EXERCISE OBJECTIVE
What you give back should be exactly the opening lines of the data, ending with the line that contains "Task: Show the Markup toolbar" and including it.

(Collected data)

■ ■ ■

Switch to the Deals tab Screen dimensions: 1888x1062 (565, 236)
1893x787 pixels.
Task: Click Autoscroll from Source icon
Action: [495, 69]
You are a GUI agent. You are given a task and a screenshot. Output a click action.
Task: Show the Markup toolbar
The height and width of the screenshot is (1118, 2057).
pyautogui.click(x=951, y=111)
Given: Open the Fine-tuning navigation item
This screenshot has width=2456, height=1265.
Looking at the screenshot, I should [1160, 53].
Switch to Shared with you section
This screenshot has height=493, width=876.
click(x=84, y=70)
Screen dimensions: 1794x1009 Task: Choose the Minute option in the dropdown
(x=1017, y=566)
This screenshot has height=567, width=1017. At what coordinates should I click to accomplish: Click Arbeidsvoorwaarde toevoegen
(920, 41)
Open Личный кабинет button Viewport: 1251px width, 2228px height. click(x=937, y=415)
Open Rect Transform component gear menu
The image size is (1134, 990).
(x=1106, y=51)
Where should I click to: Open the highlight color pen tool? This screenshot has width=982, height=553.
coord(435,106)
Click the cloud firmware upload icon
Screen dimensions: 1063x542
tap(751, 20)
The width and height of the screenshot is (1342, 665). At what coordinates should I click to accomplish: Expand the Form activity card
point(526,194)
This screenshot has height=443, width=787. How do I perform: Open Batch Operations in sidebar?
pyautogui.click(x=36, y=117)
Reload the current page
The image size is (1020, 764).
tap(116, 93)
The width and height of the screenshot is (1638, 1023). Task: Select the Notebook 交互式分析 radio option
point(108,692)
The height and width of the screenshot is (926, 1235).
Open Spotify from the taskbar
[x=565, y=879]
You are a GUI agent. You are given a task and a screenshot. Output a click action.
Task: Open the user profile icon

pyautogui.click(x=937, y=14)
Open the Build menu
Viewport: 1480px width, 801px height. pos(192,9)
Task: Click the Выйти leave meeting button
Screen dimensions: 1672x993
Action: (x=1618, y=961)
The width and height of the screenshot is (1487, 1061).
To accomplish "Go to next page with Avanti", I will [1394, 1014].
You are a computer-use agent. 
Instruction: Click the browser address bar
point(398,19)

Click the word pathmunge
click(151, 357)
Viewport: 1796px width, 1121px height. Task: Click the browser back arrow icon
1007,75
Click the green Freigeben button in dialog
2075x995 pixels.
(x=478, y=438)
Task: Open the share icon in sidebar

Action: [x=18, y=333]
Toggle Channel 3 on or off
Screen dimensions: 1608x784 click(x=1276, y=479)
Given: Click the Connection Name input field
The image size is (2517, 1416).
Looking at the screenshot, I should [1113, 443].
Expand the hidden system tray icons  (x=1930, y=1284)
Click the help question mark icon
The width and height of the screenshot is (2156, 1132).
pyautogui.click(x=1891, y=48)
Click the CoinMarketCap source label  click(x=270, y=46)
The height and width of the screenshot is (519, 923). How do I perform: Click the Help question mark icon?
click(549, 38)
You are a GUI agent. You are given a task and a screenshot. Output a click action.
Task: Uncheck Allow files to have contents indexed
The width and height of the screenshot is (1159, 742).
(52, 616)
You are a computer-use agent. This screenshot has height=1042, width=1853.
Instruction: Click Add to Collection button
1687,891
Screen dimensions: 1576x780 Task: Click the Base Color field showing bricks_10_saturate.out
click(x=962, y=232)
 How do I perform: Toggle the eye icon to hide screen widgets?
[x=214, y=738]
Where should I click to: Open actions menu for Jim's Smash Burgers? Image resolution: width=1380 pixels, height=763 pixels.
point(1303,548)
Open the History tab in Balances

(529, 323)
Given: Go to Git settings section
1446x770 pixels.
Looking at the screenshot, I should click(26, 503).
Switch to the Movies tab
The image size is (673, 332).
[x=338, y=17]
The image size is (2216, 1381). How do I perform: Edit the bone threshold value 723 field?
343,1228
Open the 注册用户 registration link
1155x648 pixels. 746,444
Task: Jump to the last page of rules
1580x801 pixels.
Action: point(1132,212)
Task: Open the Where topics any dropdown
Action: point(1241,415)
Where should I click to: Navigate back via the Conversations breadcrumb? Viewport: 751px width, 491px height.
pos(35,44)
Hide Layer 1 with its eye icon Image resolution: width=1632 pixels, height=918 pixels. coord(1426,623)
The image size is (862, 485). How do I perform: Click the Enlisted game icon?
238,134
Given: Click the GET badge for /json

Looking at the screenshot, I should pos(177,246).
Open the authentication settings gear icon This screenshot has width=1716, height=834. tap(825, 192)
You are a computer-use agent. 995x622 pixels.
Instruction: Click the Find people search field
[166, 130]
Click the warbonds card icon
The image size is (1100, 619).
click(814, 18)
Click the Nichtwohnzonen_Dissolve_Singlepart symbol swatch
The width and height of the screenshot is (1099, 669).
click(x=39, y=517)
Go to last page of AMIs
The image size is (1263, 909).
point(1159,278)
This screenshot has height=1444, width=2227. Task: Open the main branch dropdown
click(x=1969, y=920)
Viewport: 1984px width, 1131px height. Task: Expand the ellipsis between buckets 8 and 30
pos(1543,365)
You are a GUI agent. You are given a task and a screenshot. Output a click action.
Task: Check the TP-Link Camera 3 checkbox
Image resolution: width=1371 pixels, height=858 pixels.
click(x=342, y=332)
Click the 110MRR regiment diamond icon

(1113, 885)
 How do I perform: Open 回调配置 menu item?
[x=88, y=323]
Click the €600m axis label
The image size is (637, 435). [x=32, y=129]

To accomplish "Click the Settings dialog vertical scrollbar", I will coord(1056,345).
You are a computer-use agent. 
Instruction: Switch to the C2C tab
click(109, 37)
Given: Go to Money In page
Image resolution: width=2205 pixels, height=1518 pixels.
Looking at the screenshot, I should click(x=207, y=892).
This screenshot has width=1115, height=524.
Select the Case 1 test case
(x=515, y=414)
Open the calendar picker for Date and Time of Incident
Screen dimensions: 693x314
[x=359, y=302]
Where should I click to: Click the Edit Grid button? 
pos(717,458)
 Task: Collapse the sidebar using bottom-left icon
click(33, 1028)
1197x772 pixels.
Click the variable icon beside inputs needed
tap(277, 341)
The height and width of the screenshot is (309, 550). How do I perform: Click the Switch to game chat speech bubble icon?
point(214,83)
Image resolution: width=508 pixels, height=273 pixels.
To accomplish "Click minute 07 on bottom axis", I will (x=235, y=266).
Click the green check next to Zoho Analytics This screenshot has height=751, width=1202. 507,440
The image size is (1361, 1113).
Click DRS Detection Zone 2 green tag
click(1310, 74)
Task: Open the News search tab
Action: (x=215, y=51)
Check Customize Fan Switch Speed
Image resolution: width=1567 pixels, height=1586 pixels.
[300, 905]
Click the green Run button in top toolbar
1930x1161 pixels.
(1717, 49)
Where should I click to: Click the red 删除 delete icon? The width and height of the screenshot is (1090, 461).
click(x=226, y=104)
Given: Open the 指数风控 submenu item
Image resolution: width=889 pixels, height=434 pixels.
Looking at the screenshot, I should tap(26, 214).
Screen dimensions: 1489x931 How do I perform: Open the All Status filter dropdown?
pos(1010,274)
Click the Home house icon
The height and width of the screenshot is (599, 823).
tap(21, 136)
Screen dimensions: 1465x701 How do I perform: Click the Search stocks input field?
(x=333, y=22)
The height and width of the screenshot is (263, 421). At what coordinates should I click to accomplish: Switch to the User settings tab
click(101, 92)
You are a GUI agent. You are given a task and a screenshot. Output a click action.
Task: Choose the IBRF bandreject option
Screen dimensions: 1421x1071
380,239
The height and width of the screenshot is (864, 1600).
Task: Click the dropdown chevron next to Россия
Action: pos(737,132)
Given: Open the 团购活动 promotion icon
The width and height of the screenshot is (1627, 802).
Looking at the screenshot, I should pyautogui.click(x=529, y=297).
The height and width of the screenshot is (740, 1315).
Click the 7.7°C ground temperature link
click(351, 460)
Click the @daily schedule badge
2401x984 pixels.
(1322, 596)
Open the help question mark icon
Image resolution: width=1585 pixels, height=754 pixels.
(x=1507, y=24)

■ ■ ■

WORKED SOLUTION
Switch to the Deals tab Screen dimensions: 1888x1062 (565, 236)
1893x787 pixels.
Task: Click Autoscroll from Source icon
Action: [495, 69]
You are a GUI agent. You are given a task and a screenshot. Output a click action.
Task: Show the Markup toolbar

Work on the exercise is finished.